10:23AM - Monday, June 30th 2025]
I had a song stuck in my head after a mental debate on the question, "will I achieve all that I desire as my end goal?" Though I will not express them publically ('until done, tell none'), they would be best described as mighty to accomplish.
The song stuck in my head was Andromeda by Weyes Blood. From an interview with her, I cite the following quote:
"deep space and deep ocean are both very symbolic for the subconscious and, as somebody who is very introspective I am a fan of trying to navigate the unseen, the unknown and those mysteries that live within ourselves"

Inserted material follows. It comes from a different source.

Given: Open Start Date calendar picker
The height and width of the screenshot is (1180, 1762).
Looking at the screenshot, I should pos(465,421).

This draws from the musical artist's past, and after the first bit of the song. I resonate, albeit woefully, to a lot of it. For example:
"Andromeda's a big wide open galaxy
Nothing in it for me
'Cept my heart that's lazy
Runnin' from my own life now
I'm really turnin' some time
Looking up to the sky for something I may never find"
In my own interpretation, I take this as a way of saying that there is so much in this world that you want to accomplish, but I'm unsure if I will succeed in that effort. I doubt my own habits and if I am good enough, and often turn to distractions to cope. Time passes inevitably, but I still dream of that success.

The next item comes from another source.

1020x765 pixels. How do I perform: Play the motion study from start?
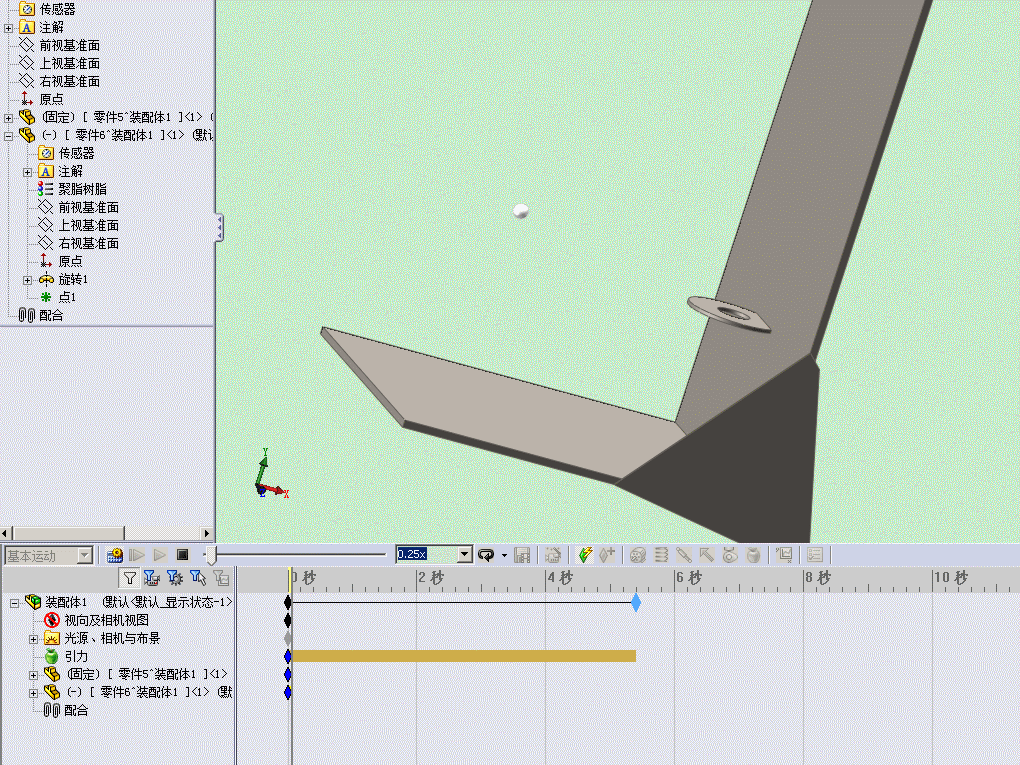[x=135, y=553]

It resonates deeper than I would like it too. If I look into the vast ocean of possibilities, I might find some faith, but in the depths there is also fear, doubt, and escapism into something that seems neverending (but it all does end, in death, ie. the bottom of the ocean).
The second part delves more into the aspect of love, which I recently dealt with in the form of heartbreak.
"Treat me right
I'm still a good man's daughter
Let me in if I break
And be quiet if I shatter
Gettin' tired of looking
You know that I hate the game
Don't wanna waste any more time
You know I been holdin' out"
Weyes Blood later touched on this, saying:
"True love in ‘Andromeda’ is kind of like this abstract thing to a woman who has accumulated a lot of negative experiences, and maybe not had a lot of support otherwise—which is kind of like me, navigating in a predominately male world for most of my twenties (…) There are a lot of wounds that a woman accumulates (…) That’s really hard to bring into a relationship—that is a total relationship killer. It’s a lot to ask somebody, of a man especially, to be like, can you please draw me out of my hardened shell and make me soft again?"

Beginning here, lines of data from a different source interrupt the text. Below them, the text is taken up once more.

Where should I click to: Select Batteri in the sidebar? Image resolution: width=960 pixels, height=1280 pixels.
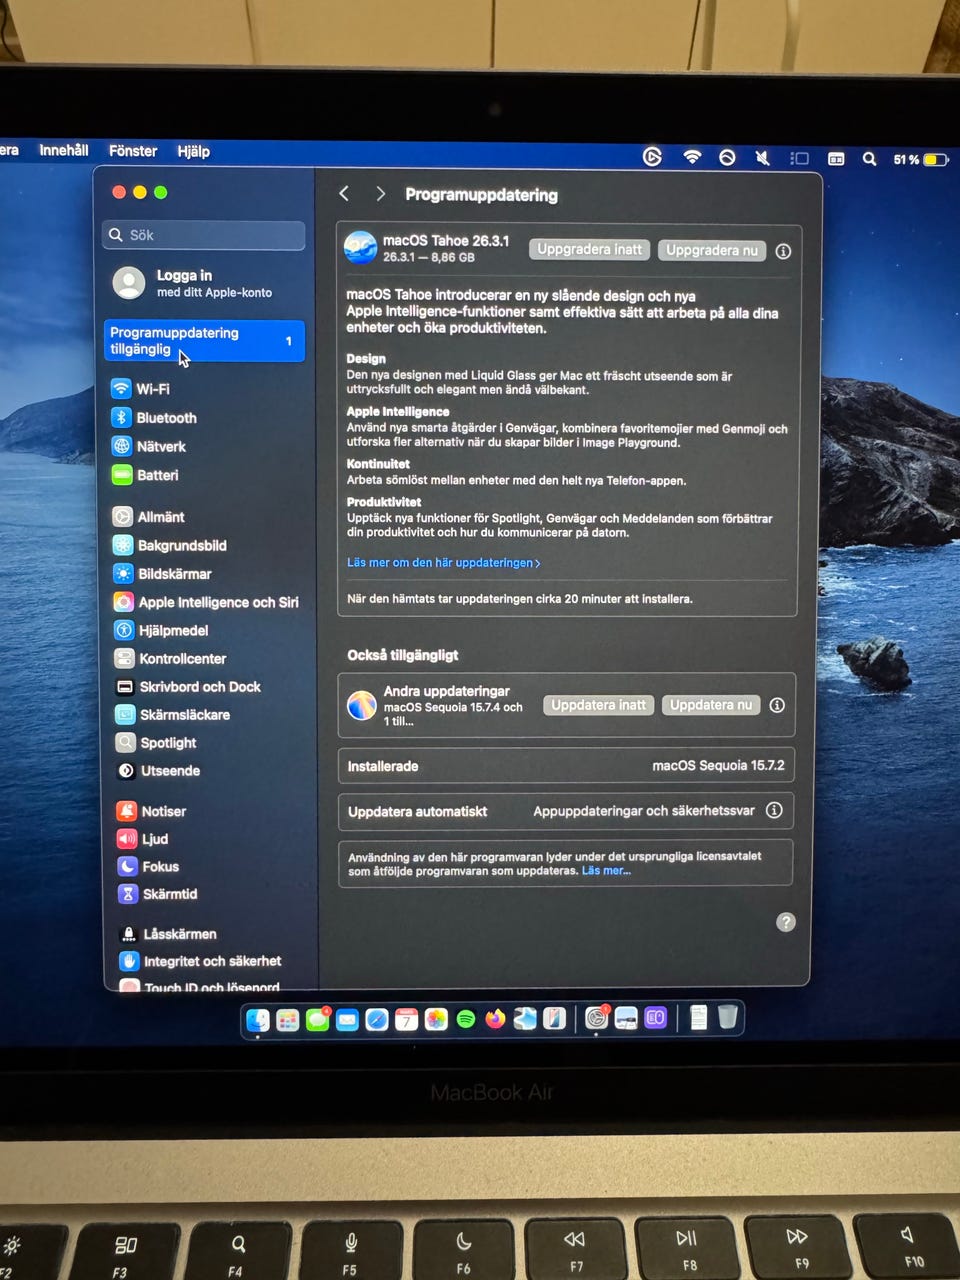click(157, 475)
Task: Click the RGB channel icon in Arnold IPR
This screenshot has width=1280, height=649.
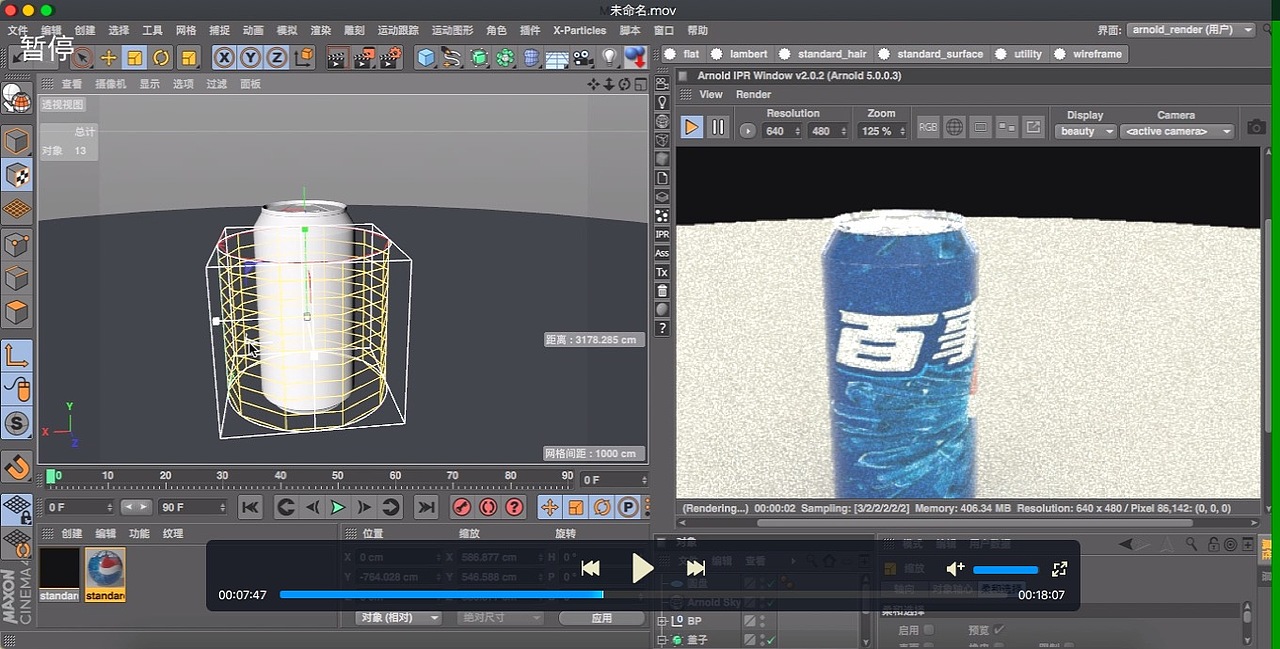Action: [928, 127]
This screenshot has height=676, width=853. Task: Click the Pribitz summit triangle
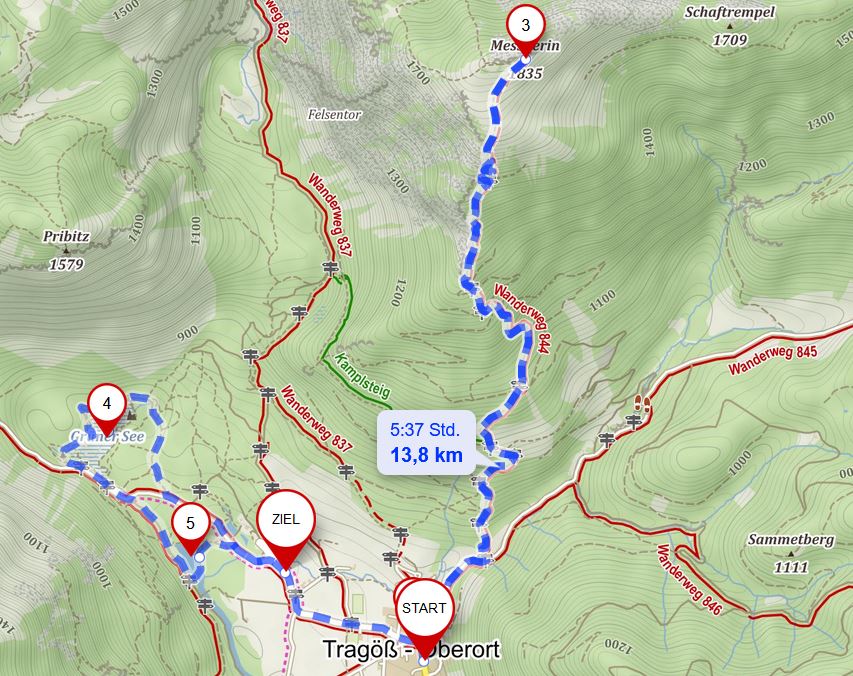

I cannot envision myself in a relationship in this time. I would prefer more platonic ones, but part of that conflicts with patriarchal society and the devolving sense of chivalry that men have. I'm sick of it and I think it would be better to work on myself than to revisit a relationship.
But this could be a way of coping after the previous one involved a descent into two people becoming one, dependent, then separated by circumstance. It was peculiar because I knew something was off when I found it easier to ascribe gifts to them better for that one person than myself. I was in fact losing myself to this relationship, even if it was pleasureful. But that was my first love. True, it could have turned out a lot worse. But I still take it as a learning lesson that I should have been better. And I am working on ensuring that the next one will not end the same way things have before.
It's frightening though. The perceived lack of kindness in mens hearts as a result of the way culture and patriarchy has shaped them. I see it in the way they hold a conversation, the desire driven not by love but rather deprivation, and the closed off emotions that will remain until one is met with the desire to change themselves internally.
I am also closed off. I have, however, tailored an on-and-off switch that will immediately allow me to spill my guts and mind (thank you therapy). But becoming vulnerable with someone takes years. Do I trust them? Are their intentions good-willed? Is this right for my future?
So many questions. yet there is a lot at risk. And while I have ample time, both to accomplish my own goals and find love, I only hope that these desires age like fine wine.